> [TASK DIRECTIONS]
Find the line that contains "The width and height of the screenshot is (459, 660)." in the entries below. Restate it and every line after it, word for word, with no pictures.

Collected data entries
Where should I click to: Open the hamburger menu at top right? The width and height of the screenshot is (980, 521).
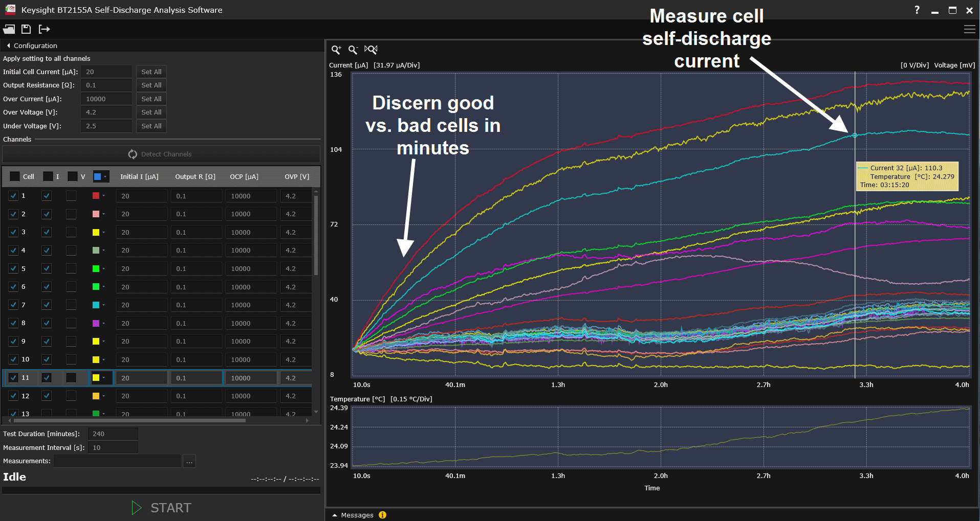(x=969, y=29)
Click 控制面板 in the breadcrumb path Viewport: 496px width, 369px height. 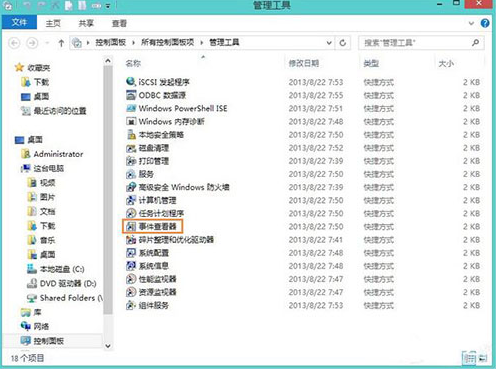pyautogui.click(x=111, y=42)
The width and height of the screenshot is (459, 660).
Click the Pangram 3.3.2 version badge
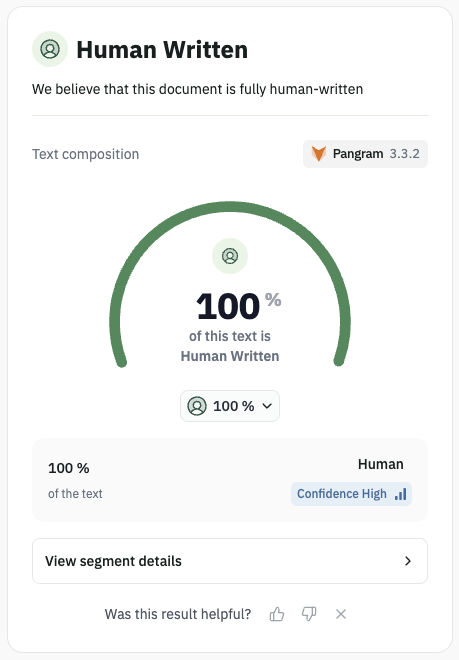coord(366,154)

> [OUTPUT FOR THIS EXERCISE]
The width and height of the screenshot is (459, 660).
Click the Pangram 3.3.2 version badge
coord(366,154)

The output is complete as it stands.